[Stored data entries]
========

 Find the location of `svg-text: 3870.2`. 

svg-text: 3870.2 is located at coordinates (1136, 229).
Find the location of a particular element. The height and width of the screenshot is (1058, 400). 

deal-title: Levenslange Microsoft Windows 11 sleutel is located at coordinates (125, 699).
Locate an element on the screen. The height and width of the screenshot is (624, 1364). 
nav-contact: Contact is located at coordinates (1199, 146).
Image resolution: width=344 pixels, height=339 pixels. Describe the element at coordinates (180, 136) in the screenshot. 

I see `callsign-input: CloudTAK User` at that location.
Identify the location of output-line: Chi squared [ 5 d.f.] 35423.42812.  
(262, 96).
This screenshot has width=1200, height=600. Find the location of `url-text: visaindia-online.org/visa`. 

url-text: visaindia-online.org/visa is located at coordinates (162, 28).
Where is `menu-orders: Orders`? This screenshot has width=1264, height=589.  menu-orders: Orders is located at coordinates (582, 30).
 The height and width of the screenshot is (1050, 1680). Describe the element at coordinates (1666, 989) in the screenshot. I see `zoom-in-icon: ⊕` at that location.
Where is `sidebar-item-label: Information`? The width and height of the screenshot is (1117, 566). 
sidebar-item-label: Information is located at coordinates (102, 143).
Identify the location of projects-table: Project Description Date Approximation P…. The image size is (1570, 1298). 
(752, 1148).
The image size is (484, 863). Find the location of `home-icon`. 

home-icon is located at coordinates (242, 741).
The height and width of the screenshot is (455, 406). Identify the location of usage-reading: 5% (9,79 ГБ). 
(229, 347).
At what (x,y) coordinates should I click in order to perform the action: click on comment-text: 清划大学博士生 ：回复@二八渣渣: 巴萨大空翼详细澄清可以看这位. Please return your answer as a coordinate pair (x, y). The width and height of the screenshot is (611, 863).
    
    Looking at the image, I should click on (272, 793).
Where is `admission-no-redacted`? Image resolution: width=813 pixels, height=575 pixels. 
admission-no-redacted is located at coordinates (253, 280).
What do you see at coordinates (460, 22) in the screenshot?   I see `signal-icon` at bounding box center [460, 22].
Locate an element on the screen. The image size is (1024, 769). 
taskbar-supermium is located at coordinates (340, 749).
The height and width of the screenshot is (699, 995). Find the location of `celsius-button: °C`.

========

### YOUR INSTRUCTIONS
Find each line in the records above that contains the word "should", and copy those lines out in full.

### EXERCISE OUTPUT
At what (x,y) coordinates should I click in order to perform the action: click on comment-text: 清划大学博士生 ：回复@二八渣渣: 巴萨大空翼详细澄清可以看这位. Please return your answer as a coordinate pair (x, y). The width and height of the screenshot is (611, 863).
    Looking at the image, I should click on (272, 793).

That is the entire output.